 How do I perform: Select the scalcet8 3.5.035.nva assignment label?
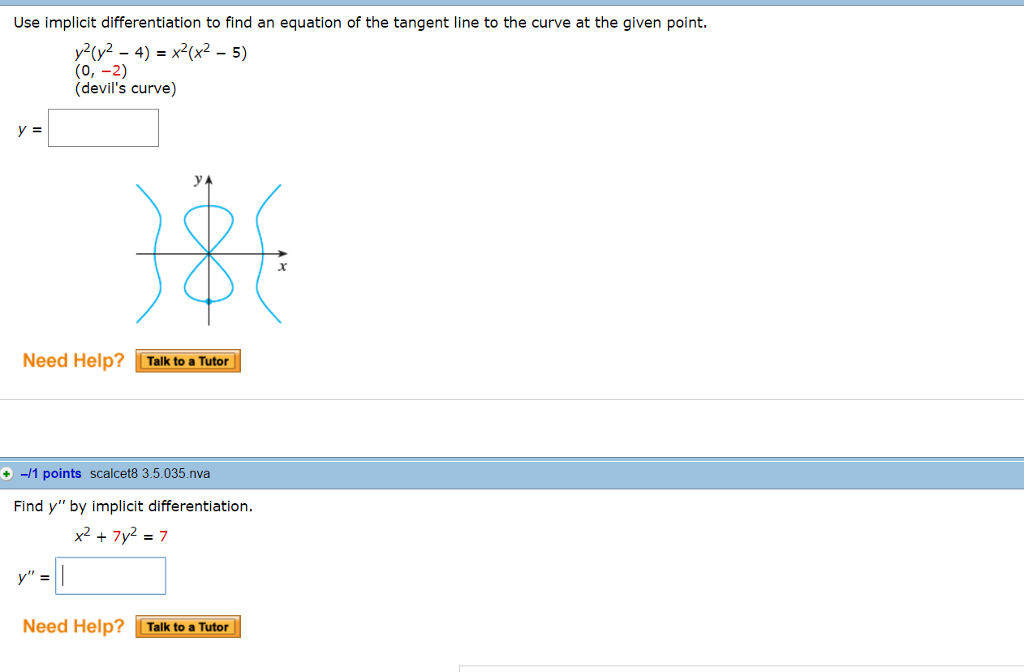tap(147, 473)
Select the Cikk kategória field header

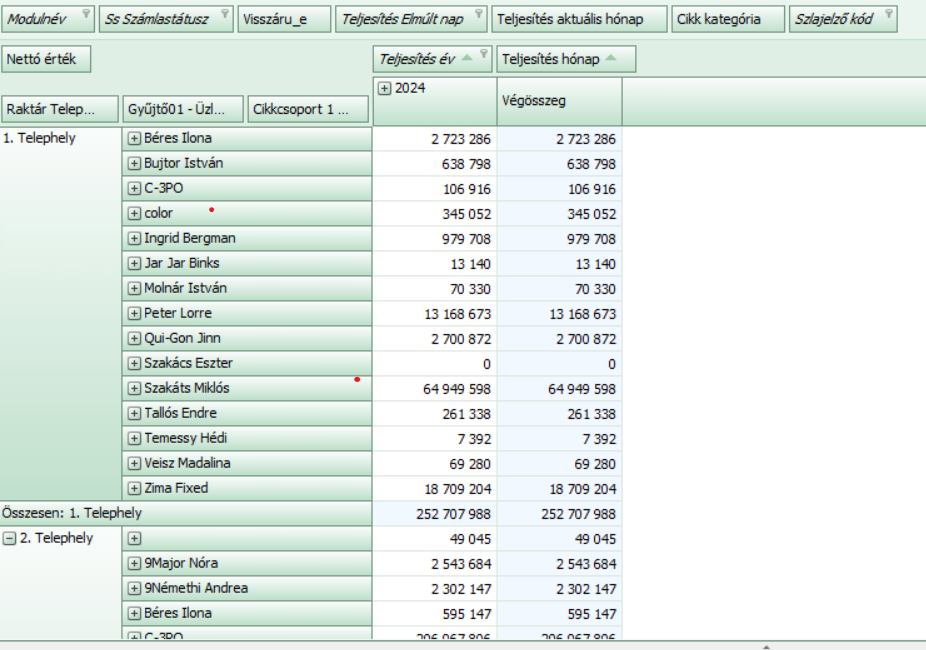coord(717,19)
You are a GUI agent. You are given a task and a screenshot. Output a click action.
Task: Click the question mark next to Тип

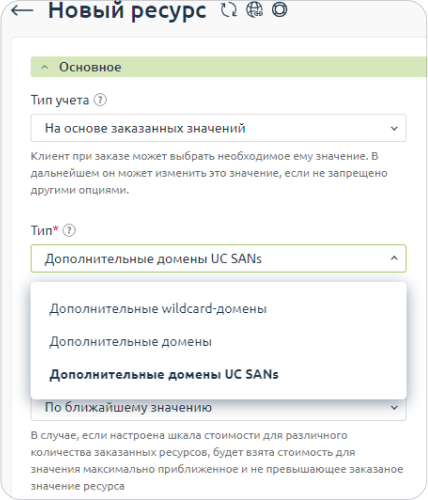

> [Exercise prompt]:
All of the records above are to be printed exactly, with every picture omitted.

> [Solved problem]:
 How do I perform: Select the scalcet8 3.5.035.nva assignment label?
tap(147, 473)
Select the Cikk kategória field header

coord(717,19)
You are a GUI agent. You are given a task and a screenshot. Output a click action.
Task: Click the question mark next to Тип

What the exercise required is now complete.